**DATA SECTION**
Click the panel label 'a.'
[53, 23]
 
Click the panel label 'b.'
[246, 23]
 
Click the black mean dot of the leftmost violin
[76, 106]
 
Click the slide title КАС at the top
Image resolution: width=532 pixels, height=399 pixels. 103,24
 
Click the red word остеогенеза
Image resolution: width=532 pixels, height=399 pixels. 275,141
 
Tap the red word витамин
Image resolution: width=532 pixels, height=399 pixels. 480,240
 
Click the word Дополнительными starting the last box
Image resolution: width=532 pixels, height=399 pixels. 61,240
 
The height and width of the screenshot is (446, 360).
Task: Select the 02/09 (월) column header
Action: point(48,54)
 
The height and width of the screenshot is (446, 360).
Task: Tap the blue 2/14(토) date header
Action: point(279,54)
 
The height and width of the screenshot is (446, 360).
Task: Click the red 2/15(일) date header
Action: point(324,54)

---

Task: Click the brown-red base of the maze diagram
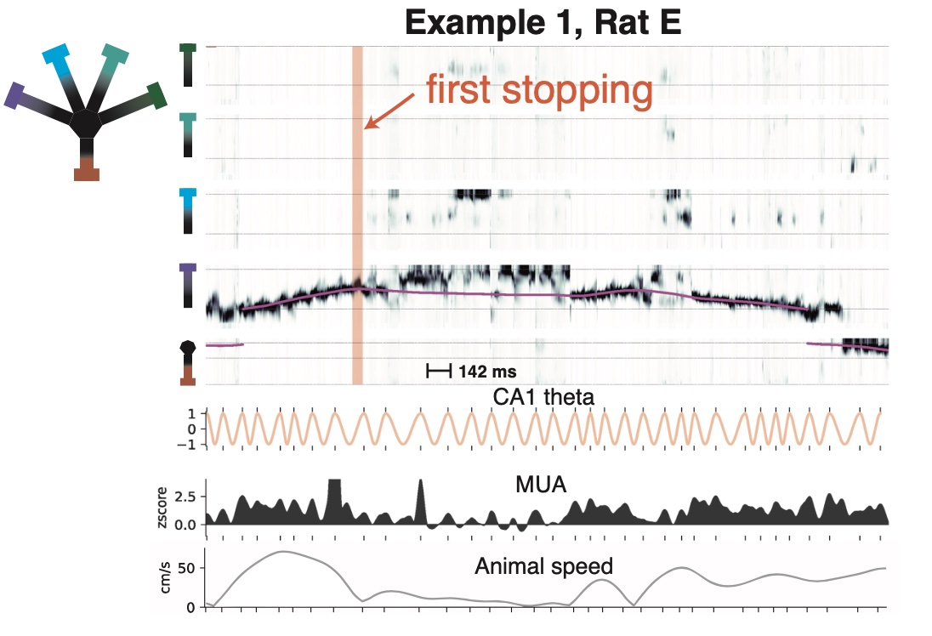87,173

**TO DO**
Write out again the rows from the line that contains "Click the panel label 'b.'" through the line that contains "Action: point(324,54)", substituting "day header" for "date header" and leaving everything else unchanged.

**THE ANSWER**
Click the panel label 'b.'
[246, 23]
 
Click the black mean dot of the leftmost violin
[76, 106]
 
Click the slide title КАС at the top
Image resolution: width=532 pixels, height=399 pixels. 103,24
 
Click the red word остеогенеза
Image resolution: width=532 pixels, height=399 pixels. 275,141
 
Tap the red word витамин
Image resolution: width=532 pixels, height=399 pixels. 480,240
 
Click the word Дополнительными starting the last box
Image resolution: width=532 pixels, height=399 pixels. 61,240
 
The height and width of the screenshot is (446, 360).
Task: Select the 02/09 (월) column header
Action: point(48,54)
 
The height and width of the screenshot is (446, 360).
Task: Tap the blue 2/14(토) day header
Action: point(279,54)
 
The height and width of the screenshot is (446, 360).
Task: Click the red 2/15(일) day header
Action: point(324,54)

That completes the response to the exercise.